I don't want to be a snitch, but it was somebody on this bus.

03 February 2011

My Official Apology

Dear Anyone,

My most sincere apologies in not updating this since August. I did not realize how key the internet was as a tool to get my work, words, thoughts and feelings out there.

Love,

Jessica


19 August 2010

Dear Mom,

Thank you for saving everything ever from my childhood. I love rummaging through all the bins in the grey basement and discovering I had a tiger that looked like this.

Where on earth did we get these animals?








In addition to these delights I found the bin of my horses. I had the most fabulous collection of horses. Horses, horses. From ages 4-14 I lived, breathed and sometimes smelled like a horse. I can recall spending hours in the basement of our house in Massachusetts playing with my horses. Setting up jumps, creating Dressage routines, imagining complicated scenarios between the horses, their riders and their owners. I was big on drama from the beginning.

It was surreal to hold them once again. It was strange to realize, wait, I can't recreate my feelings from before. It's a plastic toy now; a beautifully crafted plastic toy that I cherish.

But if you look past that, past the desire to be seven again, past the relationships between yourself and the horses you once rode, you discover these plastic objects are vessels. Vessels to tap into memories that get lost in the mess of the mind. Have you ever seen the film "Donald in Mathemagic Land"? Most likely not. There is a scene where they clean out his brain. It's a mess of filing cabinets, cobwebs and dust. A great visual for how I feel my mind operates.

These horses are my "search tool," my command f, my tangible reminder that I was a child and I lived a life prior to this one and for those few days of being at home, in my flame pajama pants and small, paint splattered hoodie I can reflect on how those days were and apply that new knowledge to the days to come.

15 August 2010

I made a movie!

videoEvery time I'm at my parents' house in Kansas I like to take a trip down memory lane. This could also be known as a trip down to the grey basement where my mother has neatly labeled and organized everything from my child hood. These little deer came from the "Kids Animals" bin.

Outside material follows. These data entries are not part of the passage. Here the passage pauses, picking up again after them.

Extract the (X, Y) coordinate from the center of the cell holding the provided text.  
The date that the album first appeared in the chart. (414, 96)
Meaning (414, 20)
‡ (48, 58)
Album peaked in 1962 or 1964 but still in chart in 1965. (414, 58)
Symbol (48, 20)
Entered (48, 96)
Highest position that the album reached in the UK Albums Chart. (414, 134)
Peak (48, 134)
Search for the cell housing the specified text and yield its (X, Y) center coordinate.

This is also my maiden voyage into stop motion film. Kind of awesome.

09 August 2010

Glasgow and Baltimore are really similar

Where do you think this photo was taken?

A letter to Dinoman

Dear Dinoman,

I found you pinned up in the space where I facilitated Art Camp. Why are you there?

I noticed your lower jaw sticks out a little far. Have you considered seeing an orthodontist?

Your face looks similar to a whale. You don't happen to be related to that one that scares the crap out of my boyfriend at the aquarium are you? Because if you are, I would have to ask you to ask your relative to quit being so scary. It's not normal for an employed, 26 year old man to be afraid of whales in tanks at the aquarium.

Lastly,

Are you wearing pants, or do your legs really look like that, and if your legs do indeed look like that, where on earth do you buy pants?

03 August 2010

I guess I should have a post about Baltimore

Ok. Step one in diving into the world of blogging. Yea, sure I did it in Africa, but...that was well over a year ago.




Have you ever played a game called Photo Tag? It's a game some of my students thought up on the last day of art camp. We had a handful of point and shoot disposable cameras and decided to play tag. Only in this version of tag you try getting a photo of someone's face to make them it. Here's some of the results of that hilarity.


30 June 2009

And you thought these were museum pieces

The rains have arrived!

With the rains comes mass farming time. Every big patch of ground becomes a tiny field of beans or corn. Other patches have these mounds with tubers stuck in them. Those are my personal favorite because they look like alien farms.

Anyway, this is how we prepare the fields for planting. Tie up the cows and donkeys to the simple plow. Amazing how tools and machines I used to only see in museums are now a part of my everyday life.